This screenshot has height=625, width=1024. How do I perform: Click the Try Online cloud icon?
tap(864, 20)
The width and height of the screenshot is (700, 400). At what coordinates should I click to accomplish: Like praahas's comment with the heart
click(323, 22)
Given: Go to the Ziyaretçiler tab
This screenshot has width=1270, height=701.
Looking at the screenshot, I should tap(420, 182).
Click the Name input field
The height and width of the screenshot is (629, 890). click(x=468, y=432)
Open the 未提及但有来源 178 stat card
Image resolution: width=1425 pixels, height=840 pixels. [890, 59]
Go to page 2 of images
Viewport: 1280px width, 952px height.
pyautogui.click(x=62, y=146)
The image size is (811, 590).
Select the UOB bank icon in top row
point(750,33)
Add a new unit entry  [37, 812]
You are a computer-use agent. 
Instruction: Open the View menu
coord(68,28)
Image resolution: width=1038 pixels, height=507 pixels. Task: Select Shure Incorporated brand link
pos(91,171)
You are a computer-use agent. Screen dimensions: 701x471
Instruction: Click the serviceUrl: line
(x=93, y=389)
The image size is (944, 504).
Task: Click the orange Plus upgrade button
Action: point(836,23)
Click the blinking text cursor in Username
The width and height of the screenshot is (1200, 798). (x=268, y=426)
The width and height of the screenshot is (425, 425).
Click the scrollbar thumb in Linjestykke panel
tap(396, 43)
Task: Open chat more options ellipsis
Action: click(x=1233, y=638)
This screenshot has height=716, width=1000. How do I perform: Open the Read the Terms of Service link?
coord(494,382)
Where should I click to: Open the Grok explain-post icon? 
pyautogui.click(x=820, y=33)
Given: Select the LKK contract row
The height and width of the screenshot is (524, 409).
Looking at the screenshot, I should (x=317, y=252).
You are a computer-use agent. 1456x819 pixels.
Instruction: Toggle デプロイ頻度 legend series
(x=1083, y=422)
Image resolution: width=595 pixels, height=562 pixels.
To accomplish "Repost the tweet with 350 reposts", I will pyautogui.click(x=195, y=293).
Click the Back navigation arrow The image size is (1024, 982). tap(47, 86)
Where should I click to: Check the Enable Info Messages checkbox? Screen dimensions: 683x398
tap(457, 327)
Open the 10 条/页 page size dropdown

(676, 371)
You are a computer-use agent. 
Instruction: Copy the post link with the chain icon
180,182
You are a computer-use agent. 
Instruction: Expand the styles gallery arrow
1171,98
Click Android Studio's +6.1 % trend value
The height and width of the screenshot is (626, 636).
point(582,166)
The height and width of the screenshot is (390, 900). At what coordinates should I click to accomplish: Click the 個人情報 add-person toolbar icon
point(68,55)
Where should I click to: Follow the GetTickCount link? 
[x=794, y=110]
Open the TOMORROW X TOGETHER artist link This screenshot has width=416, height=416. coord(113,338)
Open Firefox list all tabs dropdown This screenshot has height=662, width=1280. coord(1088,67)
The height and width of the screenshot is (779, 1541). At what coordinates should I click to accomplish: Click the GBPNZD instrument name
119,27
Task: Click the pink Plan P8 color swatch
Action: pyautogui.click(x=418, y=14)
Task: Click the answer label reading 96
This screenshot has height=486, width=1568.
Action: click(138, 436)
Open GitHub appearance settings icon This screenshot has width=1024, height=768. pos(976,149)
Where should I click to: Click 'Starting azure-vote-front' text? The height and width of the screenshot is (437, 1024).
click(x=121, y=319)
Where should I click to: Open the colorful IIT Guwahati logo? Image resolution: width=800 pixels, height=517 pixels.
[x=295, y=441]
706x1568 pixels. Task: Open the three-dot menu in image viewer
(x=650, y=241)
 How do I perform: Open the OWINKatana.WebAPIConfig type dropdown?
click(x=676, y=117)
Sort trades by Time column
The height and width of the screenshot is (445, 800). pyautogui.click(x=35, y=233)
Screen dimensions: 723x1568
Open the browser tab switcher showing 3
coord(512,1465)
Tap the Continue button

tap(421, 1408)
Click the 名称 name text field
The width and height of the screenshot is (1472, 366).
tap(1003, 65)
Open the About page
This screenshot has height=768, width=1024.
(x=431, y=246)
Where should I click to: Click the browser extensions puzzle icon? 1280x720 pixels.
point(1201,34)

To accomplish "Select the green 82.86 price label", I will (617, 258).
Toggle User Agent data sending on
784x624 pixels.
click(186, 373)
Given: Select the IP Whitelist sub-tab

- - - -

■ Task item ■
Report how many lines of the entries above contain "Given", and give no other output.

■ Output of the task ■
3